Despite the title of the volume, La lirica italiana. Un lessico fondamentale (secoli XIII-XIV) is not a lexicon of early Italian lyric. While it is conceived as a collection of 20 contributions organized alphabetically, only a few of its entries form a lexicon in a traditional sense (e.g., “Amore” and “Io”), whereas the others rather provide a series of approaches and perspectives to think about and investigate early Italian poetry (e.g., “Court,” “Poetic forms,” “Music,” “Politics,”…). Curiously, Marco Grimaldi’s essay “Realtà” is an exception, for it is itself a lexicon: in fact, the author reflects on how early Italian poets represented reality by exploring a series of key concepts such as “the poet” (232), “the body” (233), “emotions” (233), and so on.

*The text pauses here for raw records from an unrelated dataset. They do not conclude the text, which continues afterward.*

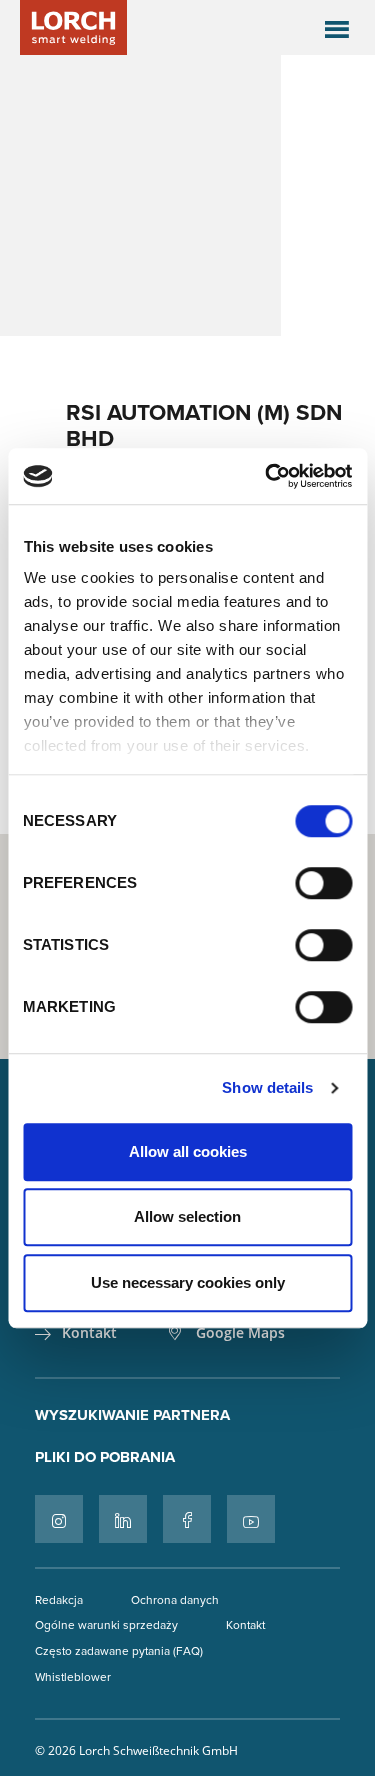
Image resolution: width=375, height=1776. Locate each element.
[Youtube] (251, 1519)
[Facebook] (187, 1519)
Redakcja (59, 1599)
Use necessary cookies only (188, 1282)
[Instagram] (59, 1519)
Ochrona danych (175, 1599)
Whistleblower (73, 1676)
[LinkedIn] (123, 1519)
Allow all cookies (188, 1151)
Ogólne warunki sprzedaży (106, 1624)
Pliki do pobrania (105, 1457)
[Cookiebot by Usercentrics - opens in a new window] (267, 476)
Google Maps (240, 1333)
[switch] (323, 883)
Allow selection (187, 1216)
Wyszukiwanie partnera (132, 1415)
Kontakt (89, 1333)
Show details (267, 1087)
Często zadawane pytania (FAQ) (119, 1650)
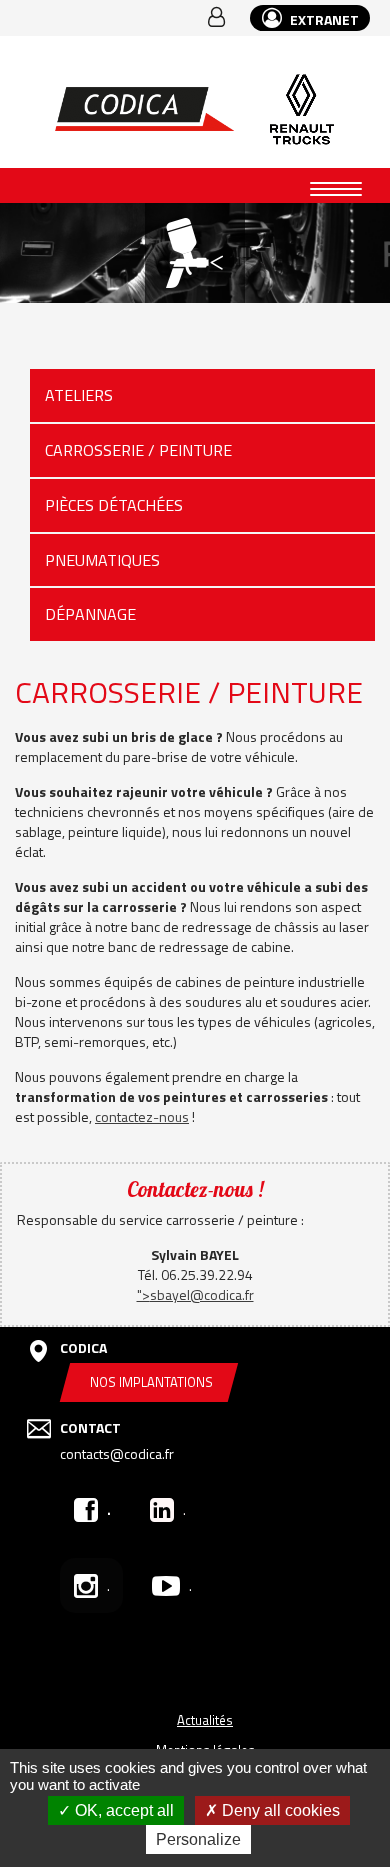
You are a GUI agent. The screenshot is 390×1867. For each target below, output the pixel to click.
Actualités (205, 1720)
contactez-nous (142, 1116)
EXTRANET (323, 19)
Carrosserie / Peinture (138, 450)
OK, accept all (122, 1810)
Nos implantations (151, 1382)
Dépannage (90, 614)
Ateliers (79, 395)
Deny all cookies (279, 1810)
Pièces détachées (114, 505)
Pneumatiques (102, 560)
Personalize (198, 1839)
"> (195, 1294)
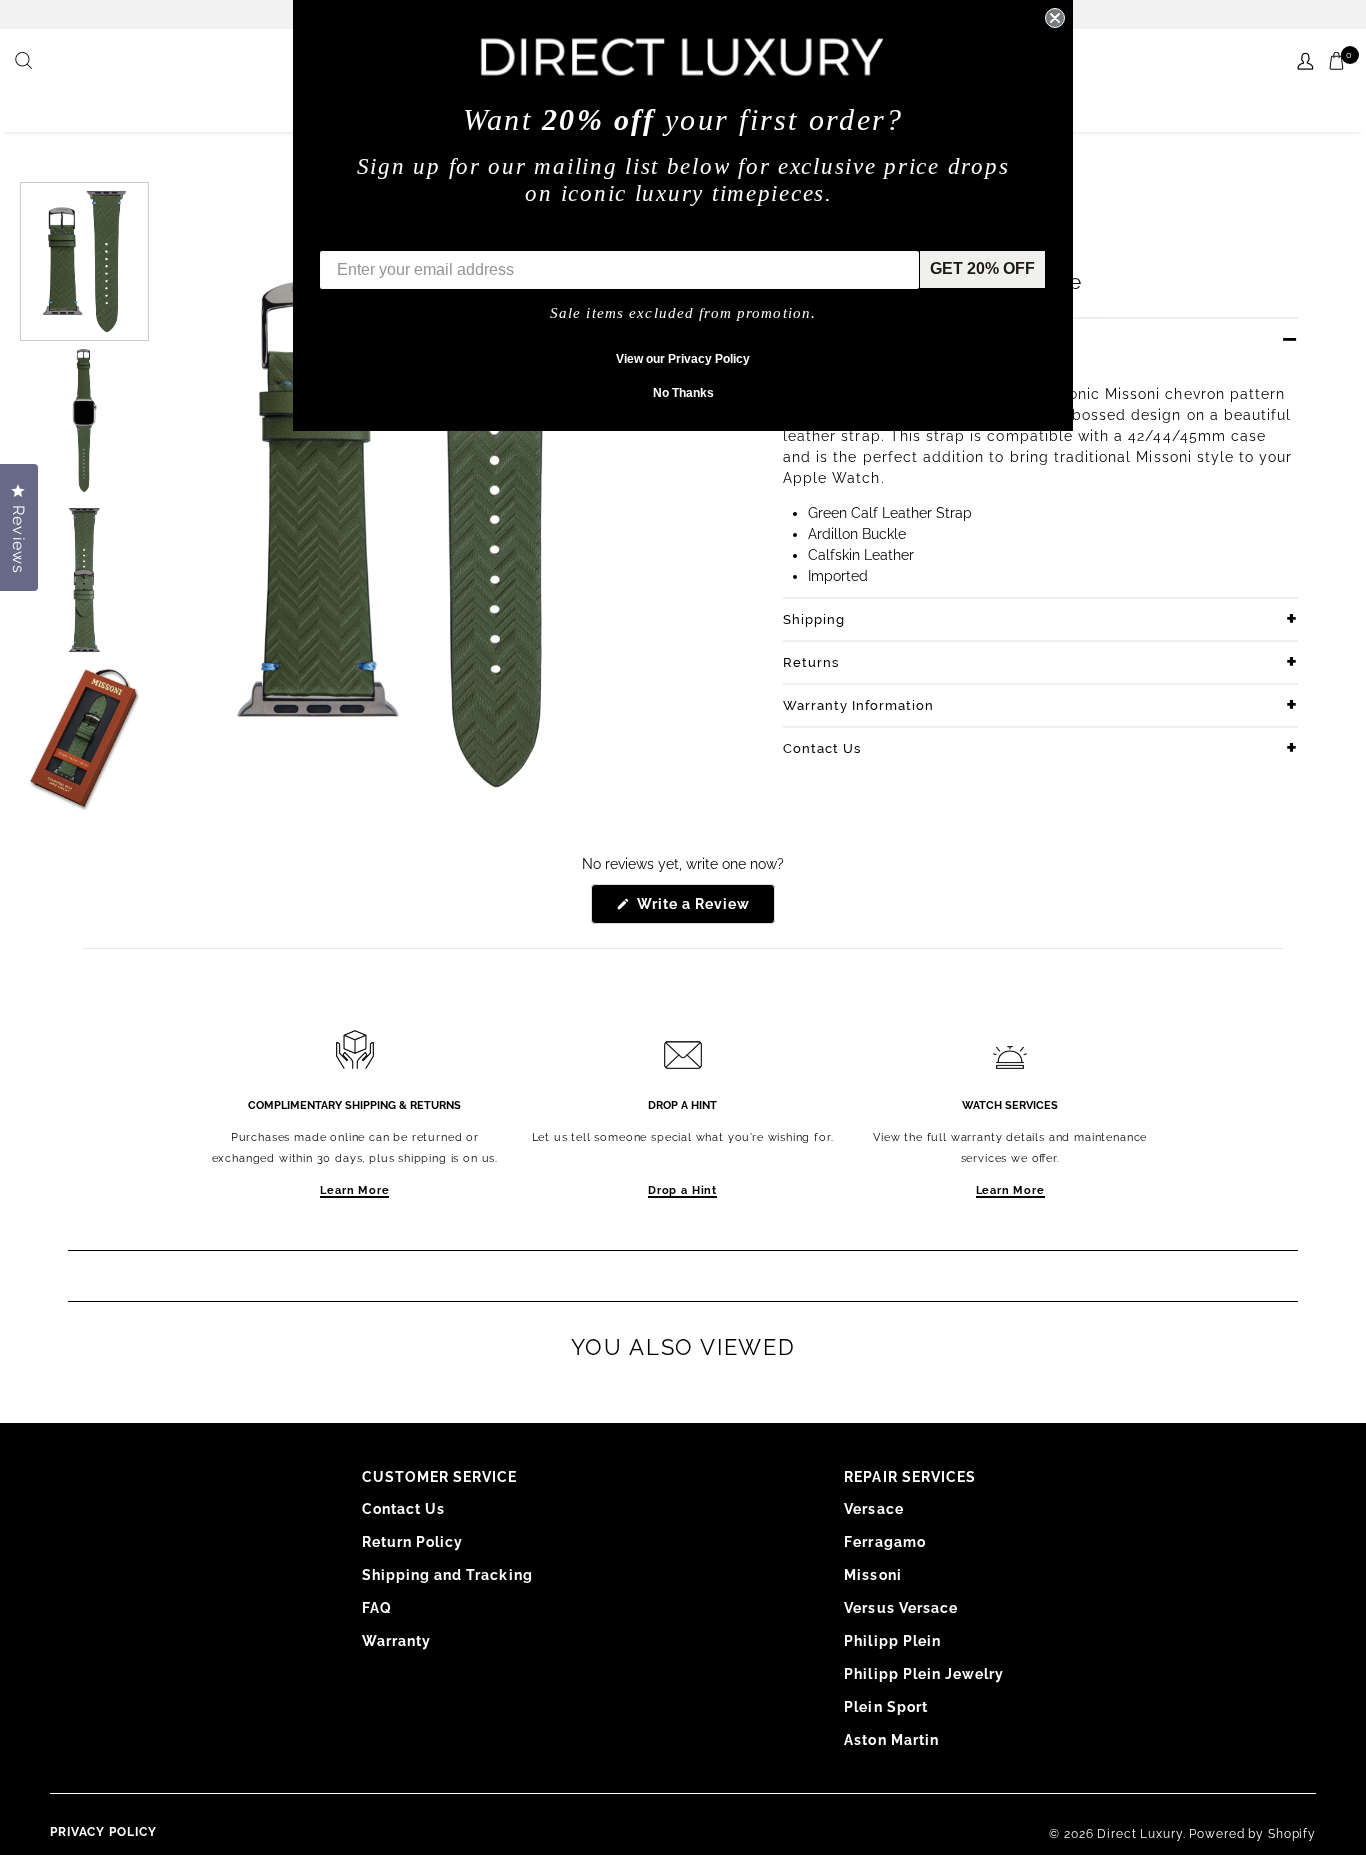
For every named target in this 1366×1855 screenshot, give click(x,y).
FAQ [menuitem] (377, 1608)
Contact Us (822, 748)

This is not to say that the volume fails to meet the expectations set by its title. Rather it exceeds them, for it is more than a lexicon. La lirica italiana is a prismatic point of entry into early Italian lyric. It provides the reader multiple accesses into a tradition that is often mistreated or ignored altogether in Italian schools and universities outside of Italy. It does so by retelling the same story from different points of view, a strategy that helps readers cement key information. For instance, the essays “Court” by Lorenzo Geri and “Città” by Nicola Maldina center their reflections around the spaces where early Italian poetry was produced and consumed, complementing each other and insisting on the crucial shift from courtly to civic poetry. Precisely because of the significance of such a shift, almost all other entries add to the same line of inquiry (see, for instance, “Dialogo” by Claudio Giunta, “Geografia” by Federico Ruggiero, “Lingua” by Irene Tocca, “Retorica” by Veronica Albi). The volume offers other numerous opportunities to create customized paths of investigation around themes and approaches that complement each other: for instance, readers will benefit from a combined reading of Marialaura Aghelu’s “Morale” and Enrico Fenzi’s “Politica,” Maria Sofia Lannutti’s “Musica” and Marco Grimaldi’s “Forme poetiche,” and so on.

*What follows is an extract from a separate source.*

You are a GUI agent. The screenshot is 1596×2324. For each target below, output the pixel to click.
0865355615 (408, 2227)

In most cases, the itinerary charted in its essays follows an expected sequence: the troubadours, the Sicilians, Guittone and his school, the Stilnovo, Dante, Petrarch, Boccaccio. There are some significant exceptions: Marialaura Aghelu, for example, focuses on central Italy (perhaps what Fenzi points out about his theme, that there cannot be a significant political poetry in a courtly context, is also true about hers, “Morale”), with extremely interesting reflections on the so called “poeti minori” of the 14th century (Bindo Bonichi, Monte Andrea, Niccolò Soldanieri, among others). Nine essays out of twenty have at least one paragraph on Dante, Petrarch, or Boccaccio. However, overall, the volume does not repeat the same teleological narrative of many accounts implicitly suggesting that early Italian poetry seem to merely prepare the ground for the lyric of the three crowns. In this regard, instead, La lirica italiana succeeds in freeing early Italian poetry composed prior to Dante from its traditional subordination to the major authors of Trecento.
A volume like this one poses a number of challenges, two of which I would like to point out. First of all, it is not always clear what different contributors take “lyric” to mean. Some include in their analysis Dante’s Comedy, Cecco d’Ascoli’s Acerba, or Fazio degli Uberti’s Dittamondo, while other overtly avoid delving into didactic poems such as these. Although in “Forme poetiche” and “Io,” Marco Grimaldi and Lorenzo Geri begin to address the issue, the authors of the volume do not seem to share the same use of the term. A second question I would like to raise regards the traditions against which Italian poetry should be measured. Most contributors rightly take the poetic experience of the troubadours as the point of departure of their investigation. If I am not mistaken, none of them take medieval Latin poetry into consideration. The influence of troubadours over Italian vernacular poets is of course enormous; however, the volume’s silence over Latin poetry seems to suggest a sort of impermeability between the vernacular and Latin traditions.
As the editors of the volume claim in the Premessa, La lirica italiana is intended as a companion for students at Italian universities approaching early Italian poetry for the first time (13). At the same time, an updated and comprehensive bibliography will assist any graduate student and scholar with an interest in the topic (13-14). La lirica italiana is an important collective endeavor that fills the gap between introductory and specialistic resources available to students and scholars of early Italian poetry serving as a trampoline for new and original research.